▶ _TASK ITEM 1_
In the Dutch policy text, what LTV limit does the Financial Stability Committee recommend reaching by 2028?
▶ _TASK ITEM 2_
Carry the Dutch policy text forward from its last sentence.

▶ _TEXT SEGMENT_
Housing Market Policies
13. Housing policies and housing finance need to be addressed in tandem with tax reform. The policies of gradually reducing the LTVs ratios on new mortgages to 100 percent by 2018 and allowing mortgage interest deductibility only for new fully amortizing loans are appropriate to mitigate housing risks. The prospective reinstatement of the higher gift tax exemption is also welcome for reducing mortgage debt. However, the Netherlands LTV limit is high even at 100 percent, and the recent recommendation of the Financial Stability Committee to continue the annual reduction in LTV limits between 2019 and 2028 to reach 90 percent should be adopted. A faster pace would be welcome for both LTV and mortgage interest deductibility reduction. This would ensure that households have greater financial buffers and limit macroeconomic volatility in the event of a housing shock. However, this should be complemented by an accelerated reform of social housing to make it more market oriented and other polices to promote a larger and more robust private rental market (e.g., deregulation of rents on small apartments). These policies would give younger households an alternative to premature home ownership and promote geographic labor mobility both directly and by helping to avoiding underwater mortgages. Clarifying the LTV path after 2018 sooner rather than later would also provide buyers more time to build savings and for all participants in the housing market to plan appropriately.
The Rapid Rise of the Self Employed
14. The rapid rise in self-employment reveals tensions in the labor market. These developments have increased the flexibility of the Dutch labor market and have probably helped contain unemployment. The rapid increase in the self employed is also suggestive of an overly rigid regulatory regime for regular employment. The self employed receive large tax exemptions and tend to pay lower social contributions, resulting in lower labor costs than for regular labor. These factors entail costs, including to the budget and potentially to the viability of the pension schemes and are an institutional incentive for self employment. Also, not all of the self employed are in that status voluntarily, and many work under conditions that resemble employment relationships. Tighter enforcement of existing regulations as envisaged under new legislation that went into effect at the beginning of 2015 and perhaps new criteria (e.g., when hours and work location are set by the entity paying for the services, there would be a presumption that this is an employment relationship) could also help.

Saved entries
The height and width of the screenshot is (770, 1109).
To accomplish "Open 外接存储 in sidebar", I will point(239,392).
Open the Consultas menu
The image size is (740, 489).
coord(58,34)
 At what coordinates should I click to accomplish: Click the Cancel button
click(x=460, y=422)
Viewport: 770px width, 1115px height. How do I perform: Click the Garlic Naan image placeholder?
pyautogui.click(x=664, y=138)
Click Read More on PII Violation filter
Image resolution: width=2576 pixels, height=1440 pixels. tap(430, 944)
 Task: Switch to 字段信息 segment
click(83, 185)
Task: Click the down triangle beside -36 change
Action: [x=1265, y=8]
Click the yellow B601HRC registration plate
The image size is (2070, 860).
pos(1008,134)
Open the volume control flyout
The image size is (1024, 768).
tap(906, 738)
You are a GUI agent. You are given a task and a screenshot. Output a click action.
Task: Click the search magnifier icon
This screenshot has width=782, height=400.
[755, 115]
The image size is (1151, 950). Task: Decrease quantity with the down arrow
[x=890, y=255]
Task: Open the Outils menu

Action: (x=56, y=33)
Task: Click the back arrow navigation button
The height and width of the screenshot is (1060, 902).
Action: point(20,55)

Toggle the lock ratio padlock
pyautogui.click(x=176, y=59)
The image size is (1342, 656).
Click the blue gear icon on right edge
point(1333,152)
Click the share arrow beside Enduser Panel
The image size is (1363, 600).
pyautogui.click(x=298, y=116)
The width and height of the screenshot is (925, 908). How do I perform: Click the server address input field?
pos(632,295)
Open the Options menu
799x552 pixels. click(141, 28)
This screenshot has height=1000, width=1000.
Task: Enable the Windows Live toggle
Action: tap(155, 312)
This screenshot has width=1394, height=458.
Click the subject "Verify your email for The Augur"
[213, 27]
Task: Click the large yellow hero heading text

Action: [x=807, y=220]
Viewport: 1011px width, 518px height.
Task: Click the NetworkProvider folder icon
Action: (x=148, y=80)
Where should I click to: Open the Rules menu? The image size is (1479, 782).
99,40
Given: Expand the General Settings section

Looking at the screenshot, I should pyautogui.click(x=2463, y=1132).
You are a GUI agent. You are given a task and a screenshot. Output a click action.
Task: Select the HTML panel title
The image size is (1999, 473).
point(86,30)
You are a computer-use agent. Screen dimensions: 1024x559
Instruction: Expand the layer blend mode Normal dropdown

▶ _RESPONSE AREA 1_
90 percent.

▶ _RESPONSE AREA 2_
15. The lack of retirement benefits and sickness and disability insurance for the self employed need to be addressed. The low levels of participation in Pillar II and Pillar III pension schemes and sickness and disability insurance exposes many of the self employed to low income in retirement. This could be addressed through a collectively-managed pillar III system with contributions roughly equivalent to average Pillar II plans for employees. The self employed could be enrolled by default but opt out of part of the pension contributions down to some minimum level. Sickness and disability insurance could also be made obligatory, and a collectively managed insurance pool could be used to control costs to beneficiaries. At the same time, the authorities should consider liberalizing the regulatory regime for employees and move toward more equal tax treatment between employees and the self employed.
The mission team would like to thank the authorities and other colleagues for their frank discussion, support, and warm hospitality.
1 An IMF team visited The Netherlands from October 29 – November 10, 2015, for the 2015 Article IV consultation. This statement describes the preliminary findings of the staff.